We now try to visualize the 64-dim data. (You can color code the tags provided in the response variable, and color the data points accordingly)
X = StandardScaler().fit_transform(X)
pca = PCA(n_components=2).fit(X)
pca.explained_variance_ratio_
why should we normalize data before using PCA? you can read about it below:
It seems the first two components can only explains about 18% of the variance. Let us not worry about that for now and just plot the data in 2D (just to see how it works)
X_pca = pca.transform(X)
plt.figure()
plt.scatter(X_pca[:,0], X_pca[:,1])
plt.xlabel('pca_first_dim')
plt.ylabel('pca_second_dim')
plt.show()
And, that's it! We just plotted the 64-dim data in 2D space with help of PCA. One thing you may notice here is that the figure in the book is a little bit different. In fact, if you flip the signs of values of the second component of PCA, we will get the figure provided in the book! (I hope we can get some clarification from authors of the book in the nearby future! Or, maybe I made a mistake!! Did I???)
The other thing you may think about is that if PCA can preserve large relative distance among points. Because, if not, then we cannot trust the structures of points in 2D space. PCA can preserve the large pair-wise distances (see StackOverFlow).
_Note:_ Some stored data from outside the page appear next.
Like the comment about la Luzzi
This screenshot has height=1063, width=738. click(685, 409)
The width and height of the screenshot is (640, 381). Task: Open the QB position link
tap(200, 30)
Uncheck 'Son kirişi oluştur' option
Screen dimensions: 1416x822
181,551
So, it can help us understand the overal structure of groups in the data.
-
Read .csv data:
df = pd.read_csv(.., index_col = None)
-
see data table:
df.head()
--> see shape:df.shape
-
see distribution of numerical data:
df.hist()
#see historgram of each numerical feature -
count tags in categorical data:
collections.Counter(X[cat_feature])
-
get numerical data:
df._get_numeric_data()
-
Get X and y:
X = df.iloc[:,:-1]; y = df.iloc[:,-1]
(if label is the last column and all other columns are features)
-
Take avg of y w.r.t values/tags in a feature:
y.groupby(X[feature]).mean()
-
create groups of observation w.r.t values/tags:
groups = y.groups(X[feature])
-->for i, (key, item) in enumerate(groups): ...
-
Drop (almost) constant features: use
collections.Counter()
to discover those features -->df.drop(almost-constant features)
- relationship between a feature and y: plot y-x (if y continuous) and if y is tags (e.g. yes/no), we can plot boxplot values of x of observations with response yes, and the boxplot of x of observations with respons no.